I'm also partial to this episode because the music was written entirely in sheet music notation. Yup, the squiggles. I can best describe the experience of writing music this way as euphoric agony, and the end result might be a little messy but to me, it gets the job done. If you want to peruse the score, you can find it here.
Production notes: So I didn't raise the money to hire a live recording session for this, but I took effort to find the best combination of synth tools to recreate an orchestra. The "stack," as the Lingos say, is Dorico notation software + Noteperformer 4 synth engine + Opus Platinum samples.
AI Details: Insofar as staying on theme by using as much AI as possible, at this point I've given up wasting time trying to get AI to generate a decent melody for example.

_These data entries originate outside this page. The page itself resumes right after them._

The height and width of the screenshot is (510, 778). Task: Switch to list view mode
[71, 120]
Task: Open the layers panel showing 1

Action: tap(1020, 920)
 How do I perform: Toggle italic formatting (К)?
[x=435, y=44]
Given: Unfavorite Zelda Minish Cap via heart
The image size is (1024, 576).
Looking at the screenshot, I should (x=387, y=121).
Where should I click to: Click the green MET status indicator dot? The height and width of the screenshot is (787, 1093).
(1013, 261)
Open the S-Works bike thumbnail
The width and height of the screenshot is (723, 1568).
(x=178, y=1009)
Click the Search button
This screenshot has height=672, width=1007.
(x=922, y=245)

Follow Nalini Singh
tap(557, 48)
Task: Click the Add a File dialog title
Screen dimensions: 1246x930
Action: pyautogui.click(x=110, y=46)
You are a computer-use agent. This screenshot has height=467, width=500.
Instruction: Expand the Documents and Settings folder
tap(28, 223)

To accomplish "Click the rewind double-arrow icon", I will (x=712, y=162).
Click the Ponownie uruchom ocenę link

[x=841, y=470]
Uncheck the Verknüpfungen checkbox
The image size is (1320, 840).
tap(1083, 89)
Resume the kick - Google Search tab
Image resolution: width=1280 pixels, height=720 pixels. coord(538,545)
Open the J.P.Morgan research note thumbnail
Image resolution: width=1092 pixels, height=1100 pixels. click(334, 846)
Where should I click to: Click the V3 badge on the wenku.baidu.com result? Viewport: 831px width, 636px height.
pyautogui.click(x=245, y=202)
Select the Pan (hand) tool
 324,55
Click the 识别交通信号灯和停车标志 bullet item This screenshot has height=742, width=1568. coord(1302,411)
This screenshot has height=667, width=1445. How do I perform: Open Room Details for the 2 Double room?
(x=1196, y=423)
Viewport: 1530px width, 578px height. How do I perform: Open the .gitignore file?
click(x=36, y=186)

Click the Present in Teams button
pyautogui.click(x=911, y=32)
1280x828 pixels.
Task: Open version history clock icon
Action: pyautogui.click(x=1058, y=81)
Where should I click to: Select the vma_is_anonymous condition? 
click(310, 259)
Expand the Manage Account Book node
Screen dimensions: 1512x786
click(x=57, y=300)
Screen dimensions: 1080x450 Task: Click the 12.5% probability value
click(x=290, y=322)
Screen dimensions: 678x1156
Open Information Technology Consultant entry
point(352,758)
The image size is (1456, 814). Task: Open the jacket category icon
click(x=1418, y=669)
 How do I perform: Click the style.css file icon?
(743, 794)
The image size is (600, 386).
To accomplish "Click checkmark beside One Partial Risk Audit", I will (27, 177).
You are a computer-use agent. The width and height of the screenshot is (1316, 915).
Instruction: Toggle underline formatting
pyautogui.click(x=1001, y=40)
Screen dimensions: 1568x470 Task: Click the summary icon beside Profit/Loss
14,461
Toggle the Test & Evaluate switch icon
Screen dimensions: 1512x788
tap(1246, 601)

Or have any intrinsic musical intelligence outside of the architecture-dance of musicology. I feel like that will continue, for the foreseeable future anyway, to be our defensible position as a waning species. Honestly, I learned so much more about music by simply proofreading voices for an hour than pounding away at a gpt or noodling with the pathetic menu of AI creative tools out there. Not to mention the enormous time and financial investment in training your own model, at least one of any worthwhile invention. Anyway, if there's AI in the production here it's whatever smoke and mirrors Noteperformer is doing. They claim to use AI, they don't publish how.